*** Opening The data ***

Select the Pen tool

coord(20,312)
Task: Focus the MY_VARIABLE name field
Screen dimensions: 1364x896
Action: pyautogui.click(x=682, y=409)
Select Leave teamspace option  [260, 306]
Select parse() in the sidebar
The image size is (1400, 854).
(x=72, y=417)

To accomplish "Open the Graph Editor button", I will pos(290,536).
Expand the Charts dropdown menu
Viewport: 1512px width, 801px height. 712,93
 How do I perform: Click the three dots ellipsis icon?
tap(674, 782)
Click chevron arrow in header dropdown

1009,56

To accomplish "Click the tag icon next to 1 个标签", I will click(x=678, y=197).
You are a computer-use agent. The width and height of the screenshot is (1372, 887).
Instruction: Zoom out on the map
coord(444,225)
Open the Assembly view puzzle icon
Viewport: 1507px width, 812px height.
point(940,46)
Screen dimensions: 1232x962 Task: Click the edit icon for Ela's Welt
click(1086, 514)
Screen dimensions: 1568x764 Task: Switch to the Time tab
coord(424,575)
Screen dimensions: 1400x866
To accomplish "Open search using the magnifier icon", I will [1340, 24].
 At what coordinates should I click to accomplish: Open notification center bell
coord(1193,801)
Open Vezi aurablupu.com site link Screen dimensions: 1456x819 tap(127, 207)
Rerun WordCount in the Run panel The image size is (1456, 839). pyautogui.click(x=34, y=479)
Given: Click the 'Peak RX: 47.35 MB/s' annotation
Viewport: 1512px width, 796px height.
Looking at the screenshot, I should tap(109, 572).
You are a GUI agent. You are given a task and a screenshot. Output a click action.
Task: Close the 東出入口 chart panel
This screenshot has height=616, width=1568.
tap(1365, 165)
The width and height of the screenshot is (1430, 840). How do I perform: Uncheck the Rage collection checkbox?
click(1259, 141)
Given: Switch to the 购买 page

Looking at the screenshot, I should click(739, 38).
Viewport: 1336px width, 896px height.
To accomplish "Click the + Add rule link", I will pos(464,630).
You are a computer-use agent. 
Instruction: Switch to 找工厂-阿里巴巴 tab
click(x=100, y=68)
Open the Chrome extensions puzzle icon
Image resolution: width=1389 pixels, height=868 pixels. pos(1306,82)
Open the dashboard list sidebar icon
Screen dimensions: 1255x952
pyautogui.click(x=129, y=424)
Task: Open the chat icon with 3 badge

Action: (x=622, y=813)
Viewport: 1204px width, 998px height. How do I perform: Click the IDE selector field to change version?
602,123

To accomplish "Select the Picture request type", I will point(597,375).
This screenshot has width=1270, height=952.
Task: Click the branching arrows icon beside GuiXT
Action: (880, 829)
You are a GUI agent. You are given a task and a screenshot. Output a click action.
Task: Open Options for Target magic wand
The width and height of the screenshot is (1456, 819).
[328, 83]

*** Closing The data ***

§ **Task details**
Having gone through the data above, repeat it exactly.

§ **Output for this exercise**
Select the Pen tool

coord(20,312)
Task: Focus the MY_VARIABLE name field
Screen dimensions: 1364x896
Action: pyautogui.click(x=682, y=409)
Select Leave teamspace option  [260, 306]
Select parse() in the sidebar
The image size is (1400, 854).
(x=72, y=417)

To accomplish "Open the Graph Editor button", I will pos(290,536).
Expand the Charts dropdown menu
Viewport: 1512px width, 801px height. 712,93
 How do I perform: Click the three dots ellipsis icon?
tap(674, 782)
Click chevron arrow in header dropdown

1009,56

To accomplish "Click the tag icon next to 1 个标签", I will click(x=678, y=197).
You are a computer-use agent. The width and height of the screenshot is (1372, 887).
Instruction: Zoom out on the map
coord(444,225)
Open the Assembly view puzzle icon
Viewport: 1507px width, 812px height.
point(940,46)
Screen dimensions: 1232x962 Task: Click the edit icon for Ela's Welt
click(1086, 514)
Screen dimensions: 1568x764 Task: Switch to the Time tab
coord(424,575)
Screen dimensions: 1400x866
To accomplish "Open search using the magnifier icon", I will [1340, 24].
 At what coordinates should I click to accomplish: Open notification center bell
coord(1193,801)
Open Vezi aurablupu.com site link Screen dimensions: 1456x819 tap(127, 207)
Rerun WordCount in the Run panel The image size is (1456, 839). pyautogui.click(x=34, y=479)
Given: Click the 'Peak RX: 47.35 MB/s' annotation
Viewport: 1512px width, 796px height.
Looking at the screenshot, I should tap(109, 572).
You are a GUI agent. You are given a task and a screenshot. Output a click action.
Task: Close the 東出入口 chart panel
This screenshot has height=616, width=1568.
tap(1365, 165)
The width and height of the screenshot is (1430, 840). How do I perform: Uncheck the Rage collection checkbox?
click(1259, 141)
Given: Switch to the 购买 page

Looking at the screenshot, I should click(739, 38).
Viewport: 1336px width, 896px height.
To accomplish "Click the + Add rule link", I will pos(464,630).
You are a computer-use agent. 
Instruction: Switch to 找工厂-阿里巴巴 tab
click(x=100, y=68)
Open the Chrome extensions puzzle icon
Image resolution: width=1389 pixels, height=868 pixels. pos(1306,82)
Open the dashboard list sidebar icon
Screen dimensions: 1255x952
pyautogui.click(x=129, y=424)
Task: Open the chat icon with 3 badge

Action: (x=622, y=813)
Viewport: 1204px width, 998px height. How do I perform: Click the IDE selector field to change version?
602,123

To accomplish "Select the Picture request type", I will point(597,375).
This screenshot has width=1270, height=952.
Task: Click the branching arrows icon beside GuiXT
Action: (880, 829)
You are a GUI agent. You are given a task and a screenshot. Output a click action.
Task: Open Options for Target magic wand
The width and height of the screenshot is (1456, 819).
[328, 83]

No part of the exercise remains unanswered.